Financial backing: for every £1 invested in Central Bedfordshire College, society receives £5.30 in return

If the government wants apprenticeships to succeed, it needs to do one of two things; take further education out of the political arena and let it get on with its work, or put it at its heart.

A recent cost-benefit analysis of Central Bedfordshire Further Education College, carried out by Emsi, a research company, found that for every £1 students spent on their education in 2014-15, they will yield £5.40 in higher wages during their working lives; an average 17.8 per cent annual rate of return on their investment.

For the £38.3 million that society as a whole invested in the college in 2014-15 through direct outlays in funding, and through the loss of potential output from students who spent time at the College rather than working, UK society as a whole will receive a present value of £204.9m over the course of the students’ working lives in the form of an expanded tax base, social benefits related to reduced crime and lower unemployment, and increased health and well-being.

So, for every £1 invested in Central Bedfordshire College, society receives £5.30 in return, an average annual rate of return of 18.1% (Emsi, October 2016).

With a return like that, you might expect to see further education at the heart of the government’s skills strategy. The reality though is very different.

Supplying the skilled workforce that will enable the UK to compete in a global market has been an intractable problem that successive governments have wrestled with for over 40 years. Rather than locating further education at the centre of the skills supply strategy, governments have tended to err on the side of blaming the sector for the problem.

The penny has not yet dropped though, about the really good deal it could get, if [the Government] created a clear mission and vision for the sector, and gave it the leadership it needs

So where does the problem lie? Are further education (FE) colleges just not very good at what they do? Or is it something to do with the government’s skills strategy itself?

Central Bedfordshire College is a typical, general FE college. It offers vocational education and training to 16-18-year-olds and adults in subjects such as construction, engineering, hospitality & catering, hairdressing & beauty therapy and childcare. Like schools, the college offers GCSEs to 16-18-year-olds and, like universities, it offers foundation degrees to adults. It runs courses such as English as a second language in community locations, and apprenticeships in work-based settings. It also welcomes and delivers discrete programmes of study for students with learning difficulties and/or disabilities. In 2015-16, 47 per cent of the college’s adult skills budget was spent on courses for unemployed adults trying to get back into work.

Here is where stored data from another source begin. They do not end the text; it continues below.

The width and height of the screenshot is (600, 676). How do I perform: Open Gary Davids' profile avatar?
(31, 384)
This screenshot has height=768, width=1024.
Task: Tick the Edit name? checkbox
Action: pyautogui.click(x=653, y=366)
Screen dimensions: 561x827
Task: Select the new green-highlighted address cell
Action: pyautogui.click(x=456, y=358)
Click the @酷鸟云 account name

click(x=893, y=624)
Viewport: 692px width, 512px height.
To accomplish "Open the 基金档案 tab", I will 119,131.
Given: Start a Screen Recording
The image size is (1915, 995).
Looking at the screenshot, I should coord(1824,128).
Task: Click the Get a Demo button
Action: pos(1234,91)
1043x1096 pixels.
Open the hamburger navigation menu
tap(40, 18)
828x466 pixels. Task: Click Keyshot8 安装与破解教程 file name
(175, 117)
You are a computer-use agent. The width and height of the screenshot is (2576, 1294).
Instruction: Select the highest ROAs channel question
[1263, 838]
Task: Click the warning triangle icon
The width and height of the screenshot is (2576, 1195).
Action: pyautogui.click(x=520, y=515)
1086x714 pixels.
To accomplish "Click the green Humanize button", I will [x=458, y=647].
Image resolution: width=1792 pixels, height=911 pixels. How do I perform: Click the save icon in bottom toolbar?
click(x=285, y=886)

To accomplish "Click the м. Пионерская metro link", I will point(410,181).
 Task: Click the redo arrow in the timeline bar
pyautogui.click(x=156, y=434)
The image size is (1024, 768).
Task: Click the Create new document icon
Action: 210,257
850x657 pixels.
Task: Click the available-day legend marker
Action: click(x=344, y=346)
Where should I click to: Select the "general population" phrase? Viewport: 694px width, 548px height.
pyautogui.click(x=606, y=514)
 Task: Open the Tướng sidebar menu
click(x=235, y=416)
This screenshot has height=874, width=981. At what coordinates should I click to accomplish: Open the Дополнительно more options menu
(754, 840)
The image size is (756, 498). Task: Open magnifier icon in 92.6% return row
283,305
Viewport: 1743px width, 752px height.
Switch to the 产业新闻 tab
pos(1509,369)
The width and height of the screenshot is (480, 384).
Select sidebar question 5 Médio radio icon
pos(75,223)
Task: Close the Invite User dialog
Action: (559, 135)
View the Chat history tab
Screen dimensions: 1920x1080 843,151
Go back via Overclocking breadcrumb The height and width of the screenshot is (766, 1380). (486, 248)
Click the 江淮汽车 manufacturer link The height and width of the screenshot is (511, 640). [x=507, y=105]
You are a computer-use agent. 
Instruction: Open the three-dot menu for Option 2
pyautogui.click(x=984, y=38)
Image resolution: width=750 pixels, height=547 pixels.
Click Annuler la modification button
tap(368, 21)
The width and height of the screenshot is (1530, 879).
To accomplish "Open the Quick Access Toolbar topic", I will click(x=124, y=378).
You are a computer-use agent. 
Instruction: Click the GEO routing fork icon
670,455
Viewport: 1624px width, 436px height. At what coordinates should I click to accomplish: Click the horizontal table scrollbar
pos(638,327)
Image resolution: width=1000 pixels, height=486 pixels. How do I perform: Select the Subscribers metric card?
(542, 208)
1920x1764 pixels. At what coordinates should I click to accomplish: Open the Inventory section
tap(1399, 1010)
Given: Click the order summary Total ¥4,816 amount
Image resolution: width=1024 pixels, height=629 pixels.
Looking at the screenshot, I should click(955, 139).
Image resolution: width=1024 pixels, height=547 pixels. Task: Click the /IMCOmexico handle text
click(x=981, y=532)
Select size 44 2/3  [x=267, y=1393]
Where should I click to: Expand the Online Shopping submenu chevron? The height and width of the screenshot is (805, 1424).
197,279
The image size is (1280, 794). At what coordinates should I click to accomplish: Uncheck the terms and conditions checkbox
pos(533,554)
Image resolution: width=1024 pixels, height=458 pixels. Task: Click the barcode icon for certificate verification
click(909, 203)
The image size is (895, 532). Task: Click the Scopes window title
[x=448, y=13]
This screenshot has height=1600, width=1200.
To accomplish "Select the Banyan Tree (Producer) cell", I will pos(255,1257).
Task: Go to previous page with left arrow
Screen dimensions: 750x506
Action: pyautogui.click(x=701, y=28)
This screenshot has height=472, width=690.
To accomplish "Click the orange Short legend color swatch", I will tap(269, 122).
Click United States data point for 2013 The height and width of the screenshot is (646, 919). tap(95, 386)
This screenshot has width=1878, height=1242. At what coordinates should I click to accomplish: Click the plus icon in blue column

So, what is the college’s main purpose? The answer to that question is important to address the UK skills supply problem. The lack of an answer has led to successive governments tinkering with the problem rather than solving it.

The tinkering started back in 1976, when Prime Minister Jim Callaghan famously asserted that British education was not good enough to deliver the skilled workforce the country needed to compete in a global economy, and commissioned the Manpower Services Commission (MSC), sponsored by the Department for Employment rather than the then Department of Education and Science, to co-ordinate employment and training services through a commission drawn from industry, trade unions, local authorities and education.

Since then, successive governments have focused in an uninterrupted way on the connection between education, skills and the economy, with initiatives such as the Youth Training Scheme (YTS), the Certificate of Pre-Vocational Education (CPVE), the Technical and Vocational Educational Initiative (TVEI) and, more recently, the 2004 Tomlinson proposals for the creation of a unified 14-19-year-old education and training system, subsuming academic and vocational qualifications into a single diploma.

The latest government tinkering in the skills supply saga is apprenticeships.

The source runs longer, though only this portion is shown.